Das eigene Werk von Peter von Prachatitz kam bei St. Veit vor allem im Projekt des Langhauses und bei nachträglich in die Turmhalle und die südliche Sakristei eingefügten Elementen zur Geltung. Heute kann es jedoch nur noch anhand von sekundären Quellen studiert werden. In den Jahren 1406 — 1411 teilte Peter die südliche Sakristei aus den Jahren 1398 — 1403 in ein Erd- und ein Obergeschoss. Den oberen Teil der Sakristei, der zur Bibliothek umgewandelt wurde, unterspannte Peter mit zwei Jochen eines Sterngewölbes mit "Knickrippensternen". Der Eintritt in die Bibliothek war aus der Hasenburger Kapelle in der Turmhalle, wozu Peter eine prachtvolle Wendeltreppe anfertigte, die mit einem Maßwerkkranz und einem Pavlan abgeschlossen war. Beim erwähnten Umbau änderte Peter auch das Fenster der Sakristei, in dessen untere Hälfte ein neues Maßwerk eingefügt wurde. Die Änderung der Sakristei ist zusammen mit den Türmen des Veitsdoms auf der Vorderseite des Wiener Plans Nr. 16817 festgehalten. Fenster der Sakristei sowie Treppenhaus aus der Turmhalle in die Bibliothek wurden bei der Wiederherstellung des Veitsdoms in den 80er Jahren des 19. Jahrhunderts entfernt. 1418 — 1419 fertigte Peter nachträglich auch in der Hasenburger Kapelle das Sterngewölbe an. Das prachtvolle vierzackige Sterngewölbe hatte wahrscheinlich eine volle sternförmige oder polygonale Mitte und nicht die angenommene runde Öffnung. Auch der Torso des Gewölbes wurde bei der Erneuerung des Doms entfernt. Am Projekt des dreischiffigen Langhauses begann Peter ab der Grenze des Querschiffs und des südlichen Seitenschiffs zu arbeiten. Zwei Südseitenkapellen (Turmhalle und Sakristei) waren schon vor Peters Antritt fertig. In Peters Zeit begann der Bau der Arkadenpfeiler. 1406 — 1408 zeichnete Peter den Entwurf der in das südliche Seitenschiff geöffneten Ostarkade. Peters Entwurf ist auf der Rückseite des Wiener Plans Nr. 16817 erhalten. Das Stuttgarter Plan- Fragment Nr. 3 aus der Zeit um 1420, das ein unvollständiges dreischiffiges Langhaus mit Knickrippensterngewölben darstellt, könnte Peters nicht realisierten Entwurf für das Mittel- und Nordschiff des Veitsdoms darstellen. Das monumentale Sterngewölbe mit einem eingelegten Achteck, würde dem Adalbert-Mausoleum entsprechen.
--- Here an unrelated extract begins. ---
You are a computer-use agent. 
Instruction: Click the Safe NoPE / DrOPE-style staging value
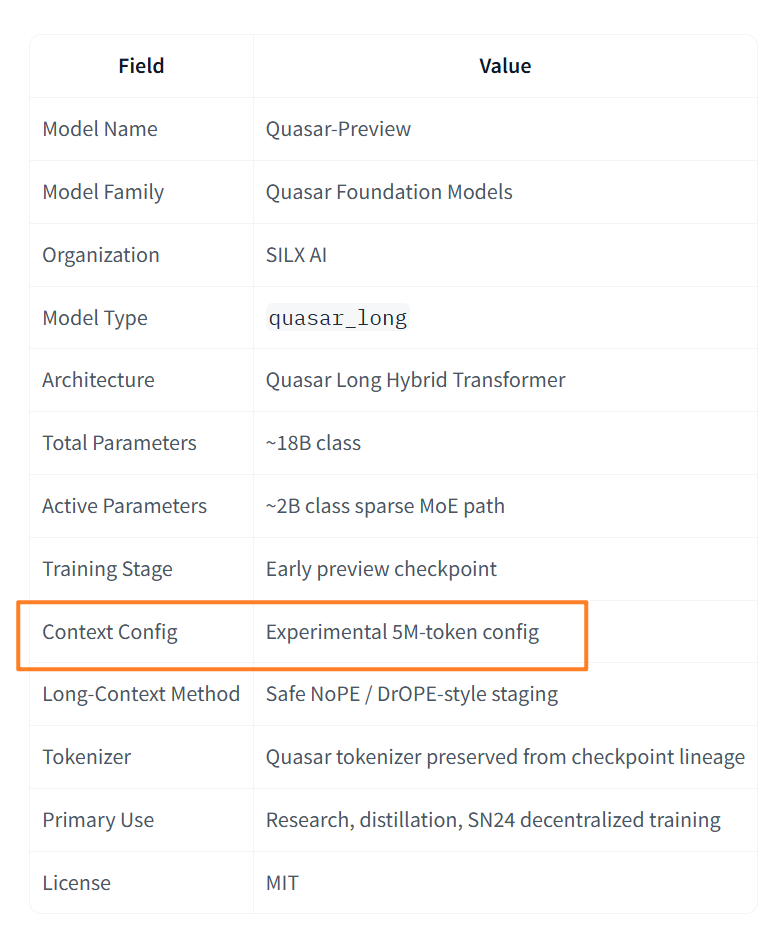pos(412,694)
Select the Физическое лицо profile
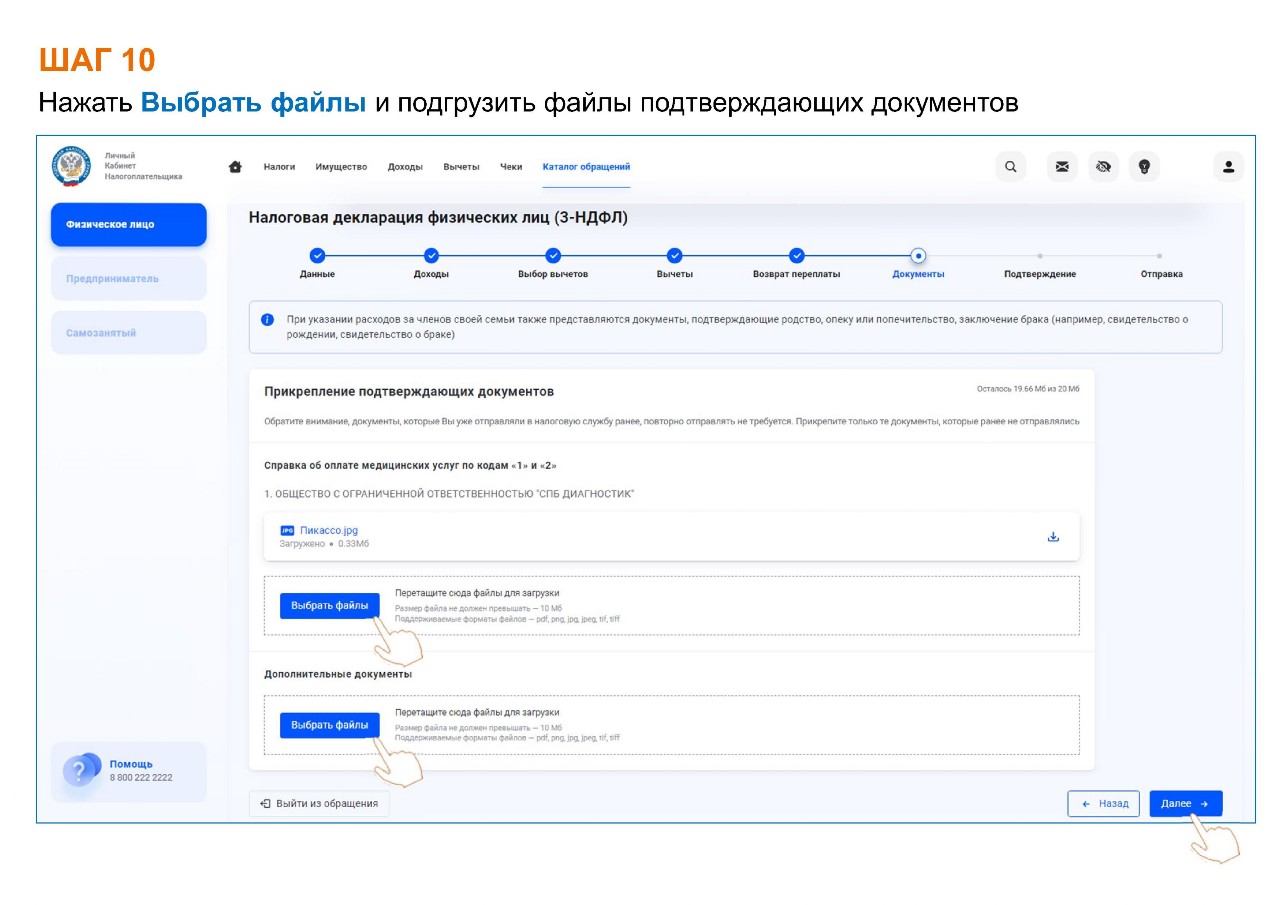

Peter von Prachatitz kann als wichtigster Fortsetzer von Peter Parler betrachtet werden. Er knüpfte eng an dessen Werk an. Außerdem war er von Wenzel Parler stark beeinflusst, dessen Pläne er in Wien und Prag ausführte. Als er jedoch selbst zu projektieren anfing, erlangte er bald einen persönlichen Stil. Alte Lösungen verband er oft mit Knickrippensterngewölben, die nachparlerische Baugedanken entsprechen. Auch am Bau der Pfarrkirche Maria am Gestade in Wien und Domkirche St. Elisabeth in Kaschau läst sich Anteilsnahme Peters nachweisen. Nach den Wiener Baurechnungen war Peter von Prachatitz auch als Bildhauer tätig. In der Prager Malerzeche sind nach 1400 "panicz Waczlaw", "panicz Janek" und "panicz Petr" nachgewiesen. Dieser späte Zweig der legendären Künstlergruppe der "Jungherrn von Prag" kann mit Wenzel Parler, Janko Parler und Peter von Prachatitz als Vertretern einer Bildhauerwerkstatt auf der Achse Prag - Wien - Zagreb identifiziert werden.